Asked if he considered any runners good enough to nudge him out of fifth on the all-time list at the Tokyo Olympics, Moses acknowledged the recent sub-47 times but also tooted his own horn for nearly achieving the same feat years earlier.

"There have been quite a few fast times last year and this year, like one, two, three guys have run under 47 (seconds). That's all fine and dandy. When I ran 47.02 -- I've got the photo -- my nose was 46.99 but they measured the chest," he said, describing the moment he crossed the finish at the 1983 meet in Koblenz, Germany. "So, you know, it's taken them 35 years to catch up to what I was doing back in the 70s and 80s."

The Japanese government has designated the Tokyo Games as the "Reconstruction Olympics." As part of Tokyo's successful bid in 2013 to the International Olympic Committee to host the games, Tokyo organizers had promised to "showcase the recovery" of the Tohoku coastal region, which was devastated by the massive earthquake and tsunami that triggered a triple-core meltdown at the Fukushima Daiichi nuclear power plant.

"It seems as though they made a real big effort to recover that whole area," Moses said in a February interview. "A lot of people, the whole thing was wiped out by the tsunami and the radiation in combination, so I think it's a good thing."

Although Moses, who retired from the sport in 1988, still has "dreams of getting up in the morning and heading to the track," the elder statesman had been set to launch his new project "Icon 2 Icon" on the sidelines of the 2020 Tokyo Olympics, which have been postponed until next July due to the coronavirus pandemic.

Moses had envisioned holding discussion panels on everything from esports, the empowerment of women in sports, and, of course, rooting out performance enhancement drugs. He said he was aiming to offer attendees a chance to hear from professionals.

The International Olympic Committee and Japan's Prime Minister Shinzo Abe on March 24 -- when COVID-19 had infected more than 380,000 people and caused over 16,000 deaths globally -- postponed the Tokyo Olympics for one year, after reassuring the public on prior occasions that the games were to continue as planned. The games are now slated for July 23 to Aug. 8, 2021.

In a recent phone interview, Moses said he was "all in favor" of the yearlong postponement of the Tokyo Olympics because athletes were having their training regiments disrupted by the closure of workout facilities due to mandatory social distancing measures.

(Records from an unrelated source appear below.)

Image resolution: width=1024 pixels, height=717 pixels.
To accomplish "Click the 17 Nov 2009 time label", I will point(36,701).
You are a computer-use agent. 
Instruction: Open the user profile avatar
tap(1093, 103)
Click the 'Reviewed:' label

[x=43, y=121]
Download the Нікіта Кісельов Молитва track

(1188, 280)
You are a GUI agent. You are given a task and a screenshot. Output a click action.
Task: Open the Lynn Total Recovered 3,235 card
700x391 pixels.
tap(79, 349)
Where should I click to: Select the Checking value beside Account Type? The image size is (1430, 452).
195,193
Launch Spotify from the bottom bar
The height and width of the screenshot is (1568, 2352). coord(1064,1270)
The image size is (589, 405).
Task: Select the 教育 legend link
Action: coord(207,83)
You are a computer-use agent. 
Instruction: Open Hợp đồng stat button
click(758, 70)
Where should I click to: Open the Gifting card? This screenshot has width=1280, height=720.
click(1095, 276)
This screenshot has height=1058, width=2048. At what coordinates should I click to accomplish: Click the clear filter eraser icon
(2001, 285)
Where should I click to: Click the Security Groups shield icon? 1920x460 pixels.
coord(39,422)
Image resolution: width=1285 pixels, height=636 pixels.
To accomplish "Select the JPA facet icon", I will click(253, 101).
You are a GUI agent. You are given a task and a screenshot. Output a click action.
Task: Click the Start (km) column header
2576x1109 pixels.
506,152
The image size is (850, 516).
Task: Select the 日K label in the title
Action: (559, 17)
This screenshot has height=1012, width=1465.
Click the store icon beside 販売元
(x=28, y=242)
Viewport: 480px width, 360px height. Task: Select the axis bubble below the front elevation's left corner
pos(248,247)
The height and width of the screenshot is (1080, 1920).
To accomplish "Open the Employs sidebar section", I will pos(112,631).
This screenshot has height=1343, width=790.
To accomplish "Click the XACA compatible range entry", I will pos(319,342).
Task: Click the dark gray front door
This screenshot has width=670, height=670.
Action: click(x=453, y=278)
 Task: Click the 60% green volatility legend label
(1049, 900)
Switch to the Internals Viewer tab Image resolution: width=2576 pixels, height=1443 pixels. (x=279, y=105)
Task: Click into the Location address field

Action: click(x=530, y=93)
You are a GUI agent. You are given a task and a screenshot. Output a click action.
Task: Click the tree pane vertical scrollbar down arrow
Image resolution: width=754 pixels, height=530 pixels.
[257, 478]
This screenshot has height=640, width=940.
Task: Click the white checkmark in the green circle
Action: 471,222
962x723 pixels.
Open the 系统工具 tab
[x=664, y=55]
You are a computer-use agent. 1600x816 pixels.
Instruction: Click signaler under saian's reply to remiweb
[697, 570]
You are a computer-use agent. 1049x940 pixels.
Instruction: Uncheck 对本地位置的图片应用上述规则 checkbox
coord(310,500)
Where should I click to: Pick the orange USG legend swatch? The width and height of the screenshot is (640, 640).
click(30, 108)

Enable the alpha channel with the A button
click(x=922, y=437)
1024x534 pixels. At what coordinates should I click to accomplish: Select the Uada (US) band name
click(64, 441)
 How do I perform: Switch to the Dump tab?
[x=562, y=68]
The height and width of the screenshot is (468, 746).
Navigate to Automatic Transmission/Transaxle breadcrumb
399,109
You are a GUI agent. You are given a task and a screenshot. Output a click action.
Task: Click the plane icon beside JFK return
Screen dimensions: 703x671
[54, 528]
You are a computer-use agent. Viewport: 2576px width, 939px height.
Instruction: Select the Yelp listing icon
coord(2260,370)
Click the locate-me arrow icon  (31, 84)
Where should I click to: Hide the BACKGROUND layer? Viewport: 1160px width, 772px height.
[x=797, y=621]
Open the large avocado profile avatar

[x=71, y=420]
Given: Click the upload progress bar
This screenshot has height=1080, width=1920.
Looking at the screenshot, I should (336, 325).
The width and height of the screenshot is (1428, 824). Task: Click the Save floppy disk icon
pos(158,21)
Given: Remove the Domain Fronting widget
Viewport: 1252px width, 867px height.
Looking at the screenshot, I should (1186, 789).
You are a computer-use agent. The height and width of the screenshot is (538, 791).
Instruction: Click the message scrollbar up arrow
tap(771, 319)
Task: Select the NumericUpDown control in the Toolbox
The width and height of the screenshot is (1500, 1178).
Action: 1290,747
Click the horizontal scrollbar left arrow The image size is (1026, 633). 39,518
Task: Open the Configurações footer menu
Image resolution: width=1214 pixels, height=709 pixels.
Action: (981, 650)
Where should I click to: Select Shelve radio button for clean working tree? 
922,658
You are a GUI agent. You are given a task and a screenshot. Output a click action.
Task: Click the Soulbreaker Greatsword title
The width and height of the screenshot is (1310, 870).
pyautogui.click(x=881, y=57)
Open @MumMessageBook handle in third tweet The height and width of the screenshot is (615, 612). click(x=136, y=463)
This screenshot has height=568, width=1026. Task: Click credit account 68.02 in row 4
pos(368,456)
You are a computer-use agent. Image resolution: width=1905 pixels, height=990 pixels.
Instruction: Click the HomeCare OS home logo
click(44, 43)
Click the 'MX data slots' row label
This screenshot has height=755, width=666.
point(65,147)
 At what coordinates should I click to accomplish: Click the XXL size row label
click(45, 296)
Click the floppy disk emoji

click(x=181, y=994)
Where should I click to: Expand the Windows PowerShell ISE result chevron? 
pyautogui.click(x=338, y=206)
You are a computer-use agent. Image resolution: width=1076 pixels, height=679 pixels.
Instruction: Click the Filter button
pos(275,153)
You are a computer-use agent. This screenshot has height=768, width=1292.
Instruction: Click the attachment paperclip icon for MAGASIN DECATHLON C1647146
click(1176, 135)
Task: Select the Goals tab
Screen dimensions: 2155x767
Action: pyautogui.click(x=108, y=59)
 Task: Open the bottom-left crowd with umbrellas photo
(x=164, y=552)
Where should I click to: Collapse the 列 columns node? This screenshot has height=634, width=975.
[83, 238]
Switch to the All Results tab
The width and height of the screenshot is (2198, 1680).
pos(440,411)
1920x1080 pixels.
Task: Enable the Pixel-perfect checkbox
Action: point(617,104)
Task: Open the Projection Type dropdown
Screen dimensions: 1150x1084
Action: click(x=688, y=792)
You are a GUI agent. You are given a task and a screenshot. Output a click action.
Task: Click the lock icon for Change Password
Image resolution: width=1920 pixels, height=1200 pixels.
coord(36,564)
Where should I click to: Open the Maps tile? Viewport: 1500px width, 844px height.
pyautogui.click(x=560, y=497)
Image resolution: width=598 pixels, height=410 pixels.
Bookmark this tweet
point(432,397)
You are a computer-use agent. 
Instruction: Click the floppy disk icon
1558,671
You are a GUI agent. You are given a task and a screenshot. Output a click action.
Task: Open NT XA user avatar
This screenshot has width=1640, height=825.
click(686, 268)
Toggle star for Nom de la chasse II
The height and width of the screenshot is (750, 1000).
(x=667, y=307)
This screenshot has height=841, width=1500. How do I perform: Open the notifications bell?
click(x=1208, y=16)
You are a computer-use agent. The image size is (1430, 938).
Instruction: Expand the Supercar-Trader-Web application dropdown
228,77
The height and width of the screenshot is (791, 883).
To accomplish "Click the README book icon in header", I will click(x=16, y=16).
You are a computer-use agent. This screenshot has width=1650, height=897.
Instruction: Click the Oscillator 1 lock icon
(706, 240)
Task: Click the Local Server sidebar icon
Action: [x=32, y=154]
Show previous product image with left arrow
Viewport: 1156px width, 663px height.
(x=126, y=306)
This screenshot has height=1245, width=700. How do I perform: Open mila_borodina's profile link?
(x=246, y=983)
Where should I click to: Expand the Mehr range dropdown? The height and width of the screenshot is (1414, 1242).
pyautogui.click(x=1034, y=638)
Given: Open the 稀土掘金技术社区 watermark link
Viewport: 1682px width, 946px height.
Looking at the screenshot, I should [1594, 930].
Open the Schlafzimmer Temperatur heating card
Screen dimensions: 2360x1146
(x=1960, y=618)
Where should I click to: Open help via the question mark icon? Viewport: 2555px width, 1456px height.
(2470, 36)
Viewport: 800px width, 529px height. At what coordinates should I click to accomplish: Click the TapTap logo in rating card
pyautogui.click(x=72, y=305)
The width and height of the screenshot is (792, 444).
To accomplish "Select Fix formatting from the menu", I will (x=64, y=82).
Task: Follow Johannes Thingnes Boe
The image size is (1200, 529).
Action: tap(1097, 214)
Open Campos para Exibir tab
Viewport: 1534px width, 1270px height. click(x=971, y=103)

"As an athlete and a former Olympian the most important thing to me was that the athletes have a fair -- full and fair opportunity to absolutely compete at their best."

In this new pandemic reality, Moses is unsure if "Icon 2 Icon" will launch in Japan next year, citing the unknowns of the novel virus. "We'll see what happens with the Olympics in 2021. No one knows how this virus, (which causes the disease) COVID-19, is going to react or come back," reiterating scientists speculation of a possible resurgence of the virus this winter.

Moses, in the interim, like the rest of the social distancing world, is connecting with other people over the internet. On April 28 he was the host of an "Icon 2 Icon" webcast with 1980 U.S. Olympians and upcoming U.S. team members discussing the intersections between the 1980 U.S. Olympic boycott to protest the Soviet Union's invasion of Afghanistan and the postponement of the present games.